Girlfriend-Pianist’s Lovesong Needs Tuning
— Looking for lessons
For the past six months I have been dating a woman I am seriously considering marrying. She is an accomplished pianist, and I spend many evenings at her house listening to her play while I read. I thought it would be nice if I also learned to play. My girlfriend has offered to teach me, but she wants to charge me for the lessons. (She is not a professional piano teacher.) Beyond my visceral negative response, I haven’t been able to construct a cogent argument that explains why I object to her request for payment.
Could it be that you see yourself as her future husband and not as her paying pupil? You may be wondering — as I am — if after you are married your new wife will charge you for doing household laundry, stocking the fridge or for making dinner?

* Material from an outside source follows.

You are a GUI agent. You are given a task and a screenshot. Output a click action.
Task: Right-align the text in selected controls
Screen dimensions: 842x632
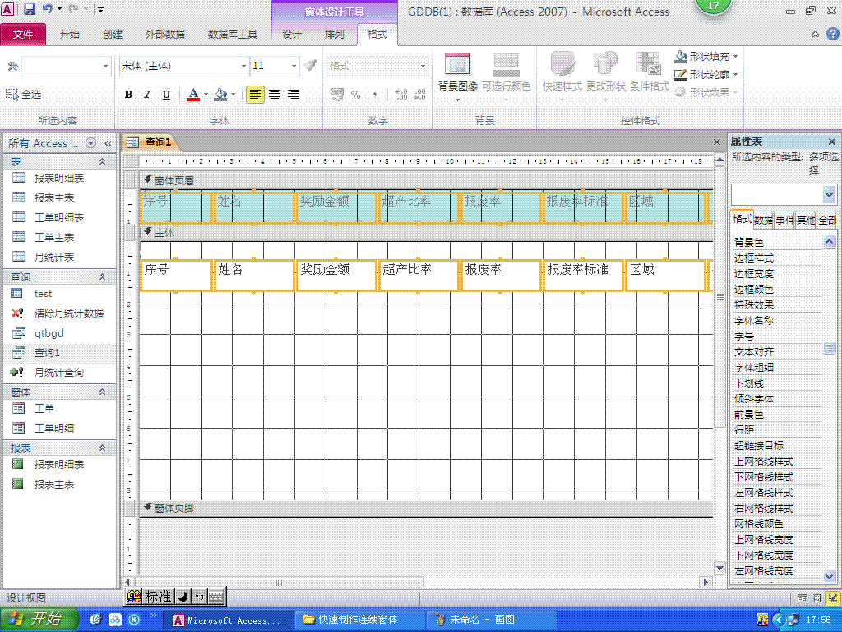294,95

Your girlfriend’s suggestion that you pay her for her time implies any number of things, none of which reflect well on her. Before your relationship goes any further, I suggest you consider the following philosophical issues: Can your girlfriend distinguish between a personal and a professional relationship? (You may want to ask her to define the difference.) Will she want to keep separate residences after you tie the knot? Is your girlfriend always keeping score? (Does breakfast in bed for you one morning mean breakfast in bed for her the next?)
All the alarm bells are ringing at this end. Proceed with caution.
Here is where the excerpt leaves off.